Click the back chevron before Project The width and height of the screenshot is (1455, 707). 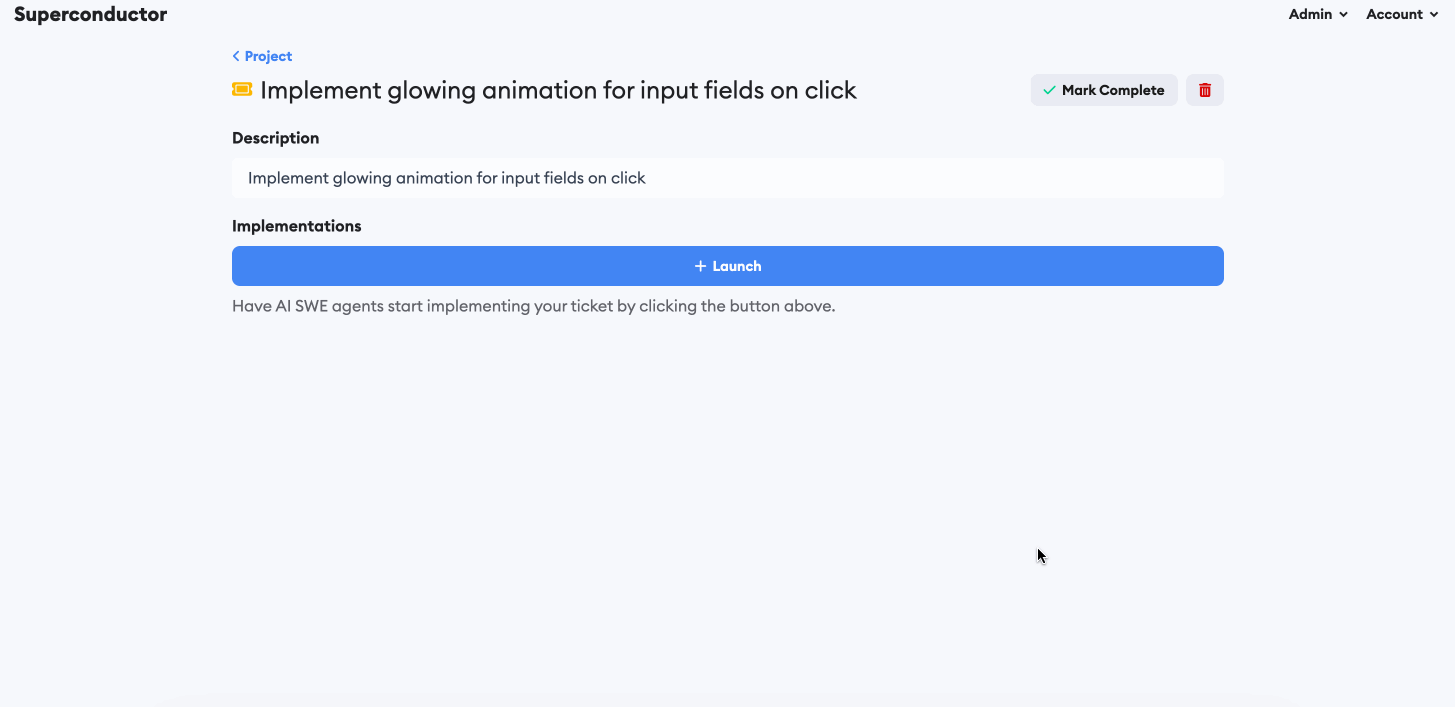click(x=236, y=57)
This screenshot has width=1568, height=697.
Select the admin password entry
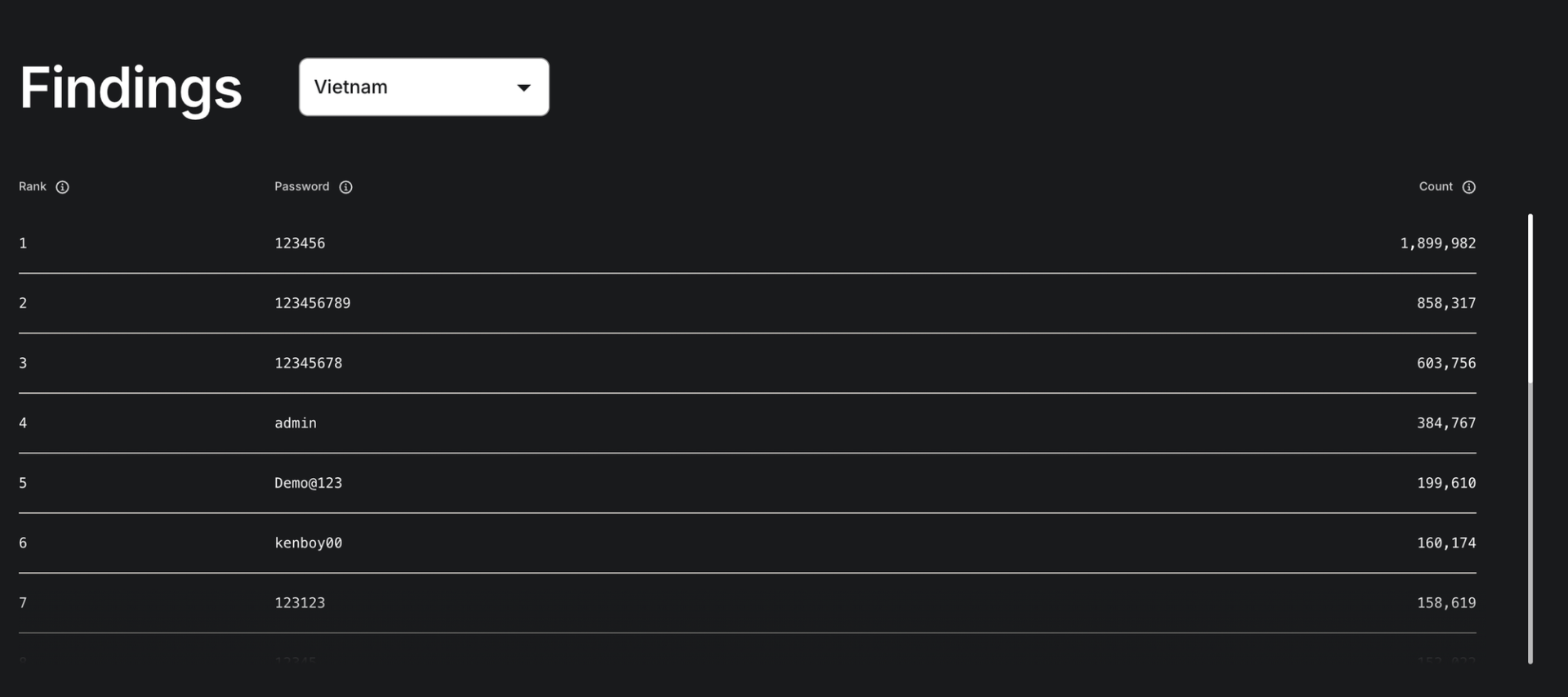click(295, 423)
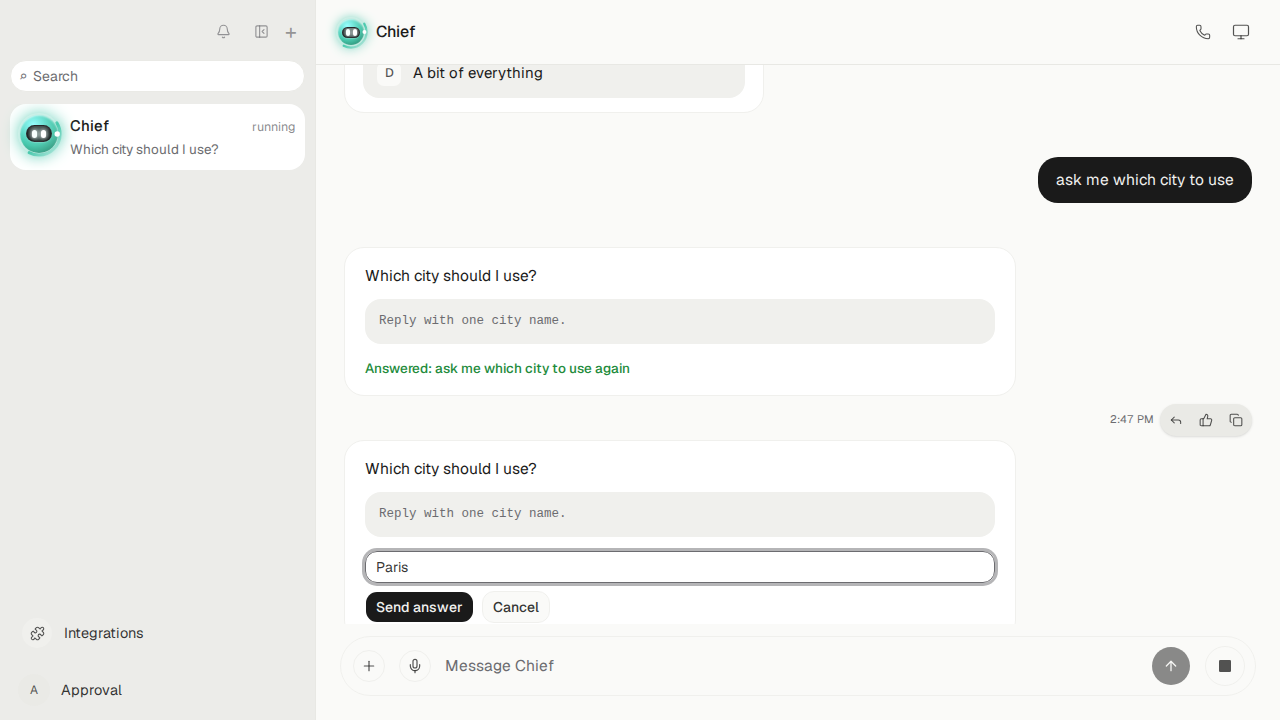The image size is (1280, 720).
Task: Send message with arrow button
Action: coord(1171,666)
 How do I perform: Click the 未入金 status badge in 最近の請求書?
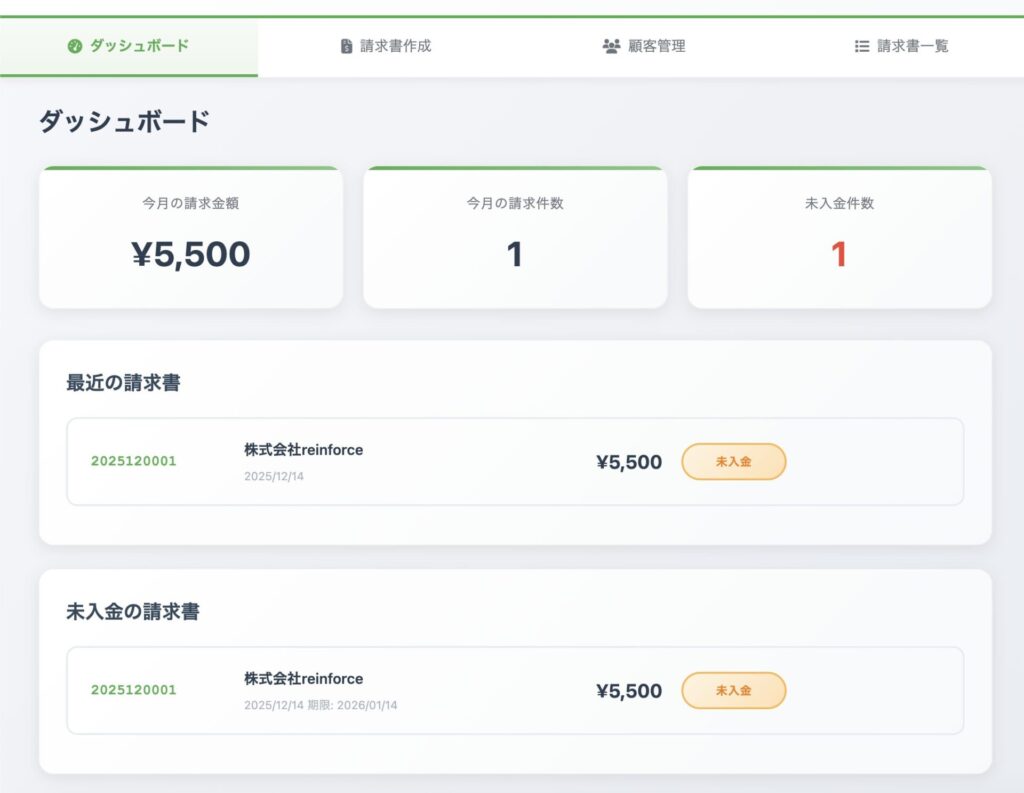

What is being asked:
Only the lines from the one containing "This screenshot has width=1568, height=697." through the end of the records above should be retyped, exactly as they stand, with any pictures left out.

Worked solution:
This screenshot has width=1568, height=697.
Select the admin password entry
click(295, 423)
The image size is (1280, 720).
Task: Send message with arrow button
Action: coord(1171,666)
 How do I perform: Click the 未入金 status badge in 最近の請求書?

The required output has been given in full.